Włodek Napisał(a):
-------------------------------------------------------
> A kto widział te sprzeciwy pisane przez ciebie
> flame i ich ostateczne wyniki?
Wystarczy, że zajrzysz na inne forum i popatrzysz dalej niż sięga czubek twojego nosa, "monopolisto" ;)
> Twierdzisz,że firmy windykacyjne nie uprawiają stalkingu chociaż to
> stalking w najgorszym,najperfidniejszym
> wydaniu!jak stwierdził prof.prawa karnego z którym
> ostatnio rozmawiałem.
Niektóre zachowania i działania windykatorów, w mniejszym lub większym stopniu noszą znamiona stalkingu, ale za takie muszą zostać uznane przez organa ścigania. Znacznym sukcesem byłoby, gdyby prokuratura wszczynała postępowania, a nie nagminnie je umarzała. To niestety standard i nie wciskaj ludziom kitów , że jest inaczej. Wiele osób, z którymi współpracujemy i z którymi się kontaktujemy, doświadczyło tego na własnej skórze. Dochodzenie krzywdy wyrządzonej przez windykację na podst. art. 190a KK jest mocno problematyczne i mogłoby mieć miejsce tylko w wyjątkowo drastycznych przypadkach. Z reguły pozew o naruszenie dóbr osobistych jest skuteczniejszy.
> Jeżeli twierdzenie agent windykacyjno-sykurytyzacyjny przypisujesz sobie to
> na zasadzie "uderz w stół a nożyce się odezwą". Nie potrafiłaś podać przepisów > prawa w oparciu o które działają firmy windykacyjne.
O czym bredzisz? Ej, coś ta starość Panu Bogu nie wyszła ...
Firmy windykacyjne rozpasały się w naszym kraju na maksa, bo na ich działania pozwalają parlamentarzyści, rząd RP, a nawet prezydent. Ustawy są procedowane i głosowane pod ich dyktando, na zasadzie - kto ma kasę ma władzę i ... więcej do gadania.
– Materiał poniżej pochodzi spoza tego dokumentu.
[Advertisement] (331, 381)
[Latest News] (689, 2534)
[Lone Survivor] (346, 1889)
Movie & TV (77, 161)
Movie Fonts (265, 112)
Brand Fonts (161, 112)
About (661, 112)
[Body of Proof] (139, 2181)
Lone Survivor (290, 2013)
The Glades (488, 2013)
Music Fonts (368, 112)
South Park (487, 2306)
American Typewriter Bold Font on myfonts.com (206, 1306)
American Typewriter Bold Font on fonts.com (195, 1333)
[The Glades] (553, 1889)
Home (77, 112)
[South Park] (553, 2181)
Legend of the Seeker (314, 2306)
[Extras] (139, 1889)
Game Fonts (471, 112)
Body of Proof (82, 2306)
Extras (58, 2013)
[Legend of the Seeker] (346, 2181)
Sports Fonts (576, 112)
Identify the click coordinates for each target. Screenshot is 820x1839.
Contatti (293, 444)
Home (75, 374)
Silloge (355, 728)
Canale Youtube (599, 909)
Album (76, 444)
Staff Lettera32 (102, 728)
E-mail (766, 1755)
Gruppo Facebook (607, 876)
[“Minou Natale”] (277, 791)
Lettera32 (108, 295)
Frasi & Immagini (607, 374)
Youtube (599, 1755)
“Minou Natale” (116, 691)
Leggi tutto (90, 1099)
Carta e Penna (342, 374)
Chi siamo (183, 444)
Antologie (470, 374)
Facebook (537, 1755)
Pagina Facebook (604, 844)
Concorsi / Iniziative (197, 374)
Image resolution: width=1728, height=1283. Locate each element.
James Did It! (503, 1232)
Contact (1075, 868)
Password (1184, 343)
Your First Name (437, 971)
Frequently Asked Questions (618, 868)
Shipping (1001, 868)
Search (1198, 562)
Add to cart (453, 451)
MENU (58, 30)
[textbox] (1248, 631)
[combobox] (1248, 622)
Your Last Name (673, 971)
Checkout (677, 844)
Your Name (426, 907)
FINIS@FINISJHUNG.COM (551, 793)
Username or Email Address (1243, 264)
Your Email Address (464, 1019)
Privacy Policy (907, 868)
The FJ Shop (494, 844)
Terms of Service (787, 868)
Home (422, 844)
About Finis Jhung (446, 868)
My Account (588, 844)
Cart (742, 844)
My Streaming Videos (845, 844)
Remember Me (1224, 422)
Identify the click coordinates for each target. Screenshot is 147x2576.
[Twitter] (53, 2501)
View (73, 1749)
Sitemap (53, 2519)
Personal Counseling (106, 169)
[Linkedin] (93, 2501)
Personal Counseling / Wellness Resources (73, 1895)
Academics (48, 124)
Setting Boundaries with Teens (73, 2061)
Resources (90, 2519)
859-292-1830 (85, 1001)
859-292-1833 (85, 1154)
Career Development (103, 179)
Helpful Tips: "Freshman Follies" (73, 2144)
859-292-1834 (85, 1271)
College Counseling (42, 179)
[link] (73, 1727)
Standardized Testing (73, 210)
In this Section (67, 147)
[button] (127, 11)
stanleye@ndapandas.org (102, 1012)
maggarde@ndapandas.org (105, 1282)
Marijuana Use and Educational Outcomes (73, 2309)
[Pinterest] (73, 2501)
Jeśli to cię usatysfakcjonuje, to owszem - mogę być nawet agentką he he he :)
> Jak przedstawisz chociaż jedną wygraną sprawę z firmą windykacyjną
> tak jak ja z Prim Inova GmbH to ja podam sygnatury spraw karnych z art.190a kk.
Uuuuuuuuuuuuuu - szantażyk? Nie podasz ani jednej sygnatury. Tego jestem pewna. Gdyby taka sprawa istniała, to dawno odtrąbiłyby ją inne fora antywindykacyjne i wszystkie mainstreamowe media.
> Oszukany przez Schoppenkę dostał szału jak przedstawiłem tę
> sprawę i zaczął "bredzić",że to zażalenie.Takich
> mamy prawników z nadania "poststyropianowego"!
Nie wiem, co gorsze - popeerelowski beton w polskim "wymiarze niesprawiedliwości" i prokuraturach, czy taki harcownik jak ty.